Because of the fast-moving nature of Russia’s invasion of Ukraine, I can’t give up-to-the-minute updates in our newsletter. But Fox News has a page that features the latest bulletins. Bookmark it and check in regularly to stay up to date:
In the meantime, please keep praying for the people of Ukraine. To cover what’s happened since yesterday:
Russia launched an air, sea and ground attack, targeting the capital of Kyiv and the second-largest city Kharkov, and launching troops north from Crimea. President Zelensky reported 137 Ukrainians killed and over 300 wounded on the first day. Among the dead were 13 far-outnumbered soldiers on Snake Island, who when ordered to surrender by a Russian military ship, responded with a message that I can’t repeat here, but that I am sure will be remembered in the annals of military bravery for eternity.
The Kremlin says that Putin is prepared to send a delegation to negotiate with Ukrainian officials about the “neutral” status of Ukraine, which basically means surrendering and installing a puppet government if they want to stop his army from killing innocent people.
Russia claims it’s now surrounded and cut off Kyiv from the outside world and captured an important cargo airport. It’s reported that saboteurs have entered some neighborhoods where shots and explosions have been heard. The mayor said, “The enemy wants to put the capital on its knees and destroy us." The city has entered a defensive posture, and it’s reported that Ukrainians are fighting back with personal arms.

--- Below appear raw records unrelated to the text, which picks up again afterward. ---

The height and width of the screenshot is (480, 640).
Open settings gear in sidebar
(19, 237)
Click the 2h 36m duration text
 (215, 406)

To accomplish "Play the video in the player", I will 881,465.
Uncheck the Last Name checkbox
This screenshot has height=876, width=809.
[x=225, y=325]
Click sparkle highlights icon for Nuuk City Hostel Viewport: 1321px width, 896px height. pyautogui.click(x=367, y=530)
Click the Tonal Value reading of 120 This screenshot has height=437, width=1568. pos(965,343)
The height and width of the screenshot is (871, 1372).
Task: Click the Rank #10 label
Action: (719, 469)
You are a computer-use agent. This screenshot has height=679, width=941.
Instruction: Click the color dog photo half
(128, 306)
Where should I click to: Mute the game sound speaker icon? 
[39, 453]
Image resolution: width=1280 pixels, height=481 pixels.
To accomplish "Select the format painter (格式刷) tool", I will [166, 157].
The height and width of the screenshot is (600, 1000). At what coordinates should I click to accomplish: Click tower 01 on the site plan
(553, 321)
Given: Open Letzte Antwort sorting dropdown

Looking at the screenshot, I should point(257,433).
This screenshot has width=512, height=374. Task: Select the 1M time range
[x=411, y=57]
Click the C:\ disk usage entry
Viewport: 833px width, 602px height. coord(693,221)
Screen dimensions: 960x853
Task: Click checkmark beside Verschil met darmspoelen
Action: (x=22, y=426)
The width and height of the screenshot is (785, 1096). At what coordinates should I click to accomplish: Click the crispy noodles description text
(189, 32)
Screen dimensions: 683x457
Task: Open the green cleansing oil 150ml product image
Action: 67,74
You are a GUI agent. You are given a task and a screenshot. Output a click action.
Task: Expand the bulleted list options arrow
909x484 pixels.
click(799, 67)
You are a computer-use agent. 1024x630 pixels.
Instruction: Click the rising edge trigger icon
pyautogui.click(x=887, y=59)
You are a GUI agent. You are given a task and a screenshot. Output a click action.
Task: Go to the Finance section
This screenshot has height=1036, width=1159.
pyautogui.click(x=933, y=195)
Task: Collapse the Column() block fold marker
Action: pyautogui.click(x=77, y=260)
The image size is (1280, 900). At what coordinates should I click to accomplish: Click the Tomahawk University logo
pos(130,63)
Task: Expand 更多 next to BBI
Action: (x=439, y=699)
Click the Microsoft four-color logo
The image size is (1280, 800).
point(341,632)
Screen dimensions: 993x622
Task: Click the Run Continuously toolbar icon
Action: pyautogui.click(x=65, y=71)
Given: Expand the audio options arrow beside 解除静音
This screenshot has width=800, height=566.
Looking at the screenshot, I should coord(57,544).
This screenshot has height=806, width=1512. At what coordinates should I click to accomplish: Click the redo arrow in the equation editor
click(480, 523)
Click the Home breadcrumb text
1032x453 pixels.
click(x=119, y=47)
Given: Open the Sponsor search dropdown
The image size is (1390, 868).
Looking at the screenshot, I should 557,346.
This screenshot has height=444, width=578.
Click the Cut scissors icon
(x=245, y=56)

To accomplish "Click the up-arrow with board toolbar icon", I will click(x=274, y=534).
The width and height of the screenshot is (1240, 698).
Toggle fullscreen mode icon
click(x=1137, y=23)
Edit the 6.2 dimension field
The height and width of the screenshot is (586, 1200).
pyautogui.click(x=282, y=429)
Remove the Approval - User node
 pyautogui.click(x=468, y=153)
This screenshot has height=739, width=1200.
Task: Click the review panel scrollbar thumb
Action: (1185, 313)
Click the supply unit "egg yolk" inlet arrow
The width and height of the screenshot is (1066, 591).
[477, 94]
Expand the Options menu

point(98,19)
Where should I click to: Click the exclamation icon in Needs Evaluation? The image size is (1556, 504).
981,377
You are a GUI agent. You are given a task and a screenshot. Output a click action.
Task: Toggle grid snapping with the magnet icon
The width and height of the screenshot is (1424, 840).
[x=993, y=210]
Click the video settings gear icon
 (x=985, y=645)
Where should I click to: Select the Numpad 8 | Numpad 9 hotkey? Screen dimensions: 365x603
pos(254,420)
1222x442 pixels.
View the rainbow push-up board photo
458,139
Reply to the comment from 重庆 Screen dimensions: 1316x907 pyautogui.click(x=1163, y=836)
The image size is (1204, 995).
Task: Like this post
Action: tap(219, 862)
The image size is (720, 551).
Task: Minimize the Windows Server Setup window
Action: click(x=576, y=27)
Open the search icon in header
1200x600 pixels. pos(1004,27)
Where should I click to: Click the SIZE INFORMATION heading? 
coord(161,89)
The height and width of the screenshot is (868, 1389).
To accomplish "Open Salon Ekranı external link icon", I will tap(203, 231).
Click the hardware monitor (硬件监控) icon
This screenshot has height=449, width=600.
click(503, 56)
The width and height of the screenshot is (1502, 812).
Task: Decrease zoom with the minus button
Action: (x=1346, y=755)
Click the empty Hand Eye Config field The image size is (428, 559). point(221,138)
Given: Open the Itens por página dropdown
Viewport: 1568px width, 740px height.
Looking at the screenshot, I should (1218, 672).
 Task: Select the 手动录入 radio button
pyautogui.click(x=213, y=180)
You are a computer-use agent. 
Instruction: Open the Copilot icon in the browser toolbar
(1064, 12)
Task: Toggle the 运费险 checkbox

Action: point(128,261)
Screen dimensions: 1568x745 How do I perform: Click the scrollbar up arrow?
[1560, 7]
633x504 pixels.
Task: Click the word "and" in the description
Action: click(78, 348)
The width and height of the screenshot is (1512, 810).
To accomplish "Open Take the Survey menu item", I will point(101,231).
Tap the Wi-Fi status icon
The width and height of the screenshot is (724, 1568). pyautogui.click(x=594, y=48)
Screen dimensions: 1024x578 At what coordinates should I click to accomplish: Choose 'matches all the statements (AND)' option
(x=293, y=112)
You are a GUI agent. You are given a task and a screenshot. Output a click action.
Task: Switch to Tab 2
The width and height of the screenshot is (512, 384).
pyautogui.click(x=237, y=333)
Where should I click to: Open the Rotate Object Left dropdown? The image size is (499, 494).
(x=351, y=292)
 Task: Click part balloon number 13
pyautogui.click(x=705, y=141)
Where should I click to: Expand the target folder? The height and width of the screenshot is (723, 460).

The Ukrainian Foreign Affairs Minister said he’s working with the General Prosecutor's Office on a war crimes case against Russia, citing attacks on a kindergarten and an orphanage as examples. He said, "We are collecting this and other facts, which we will immediately send to the Hague. Responsibility is inevitable." That would be more comforting if I believed that a thug like Putin who would attack a kindergarten and an orphanage cares what the Hague says about him.
Meanwhile, the rest of the world, which used to be led by America, is still scrambling to formulate a response to the brutal Russian invasion.
Some nations seem to be having difficulty even deciding which side they’re on. You’d think that Germany would have figured out by now that invading other people’s countries is bad.
I am trying VERY hard not to criticize our President during a military crisis, but Ukraine’s President isn’t subject to that rule. He ripped the leaders of other powerful nations for “watching from afar” and imposing toothless sanctions while Ukrainians are fighting for their lives against a massive invading army.
Let’s just say that Biden’s response was not favorably reviewed as inspiring. It was noted that he contradicted his previous statements by claiming that he always knew sanctions wouldn’t deter Putin from invading.
But then he went ahead and declared that there would be more sanctions. But they won’t include sanctions on Russia’s oil industry which provides the greatest source of revenue for funding Putin’s military. That’s because too many other nations are dependent on Russian oil.
They’re so dependent on Russia for oil partly because they can’t get it from us, since Biden declared war on our domestic fuel industry in the name of “climate change,” a war he’s refusing to call off, even under a court injunction to do so.
...And even though it would give us a freer hand to deal with Russia if we weren’t also now dependent on buying over 600,000 barrels a day of Russian oil. As the Independent Sentinel reports, the Keystone Pipeline would have delivered 850,000 barrels a day, but Biden shut that project down and refuses to restart it.
In short, it’s looking as if there will be a more effective response to Putin’s aggression from the general public than from our voluntarily-neutered leaders. For instance, despite Russia’s harsh oppression of dissenters (Putin is even less tolerant of dissent than Justin Trudeau), some Russians are willingly risking jail to take to the streets and protest the invasion.
And while Putin has threatened the world with his notorious Russian cyberterrorists, the shadowy hacker group Anonymous seemingly has declared cyber war on Putin. They released a statement directed toward the Russian people saying that they know it’s hard for them to speak out against their government and that their planned smashing of Russia’s Internet servers is aimed entirely at Putin and his government, not them. Never thought I'd be on the side of Anonymous, but in this case, the enemy of our enemy is our friend.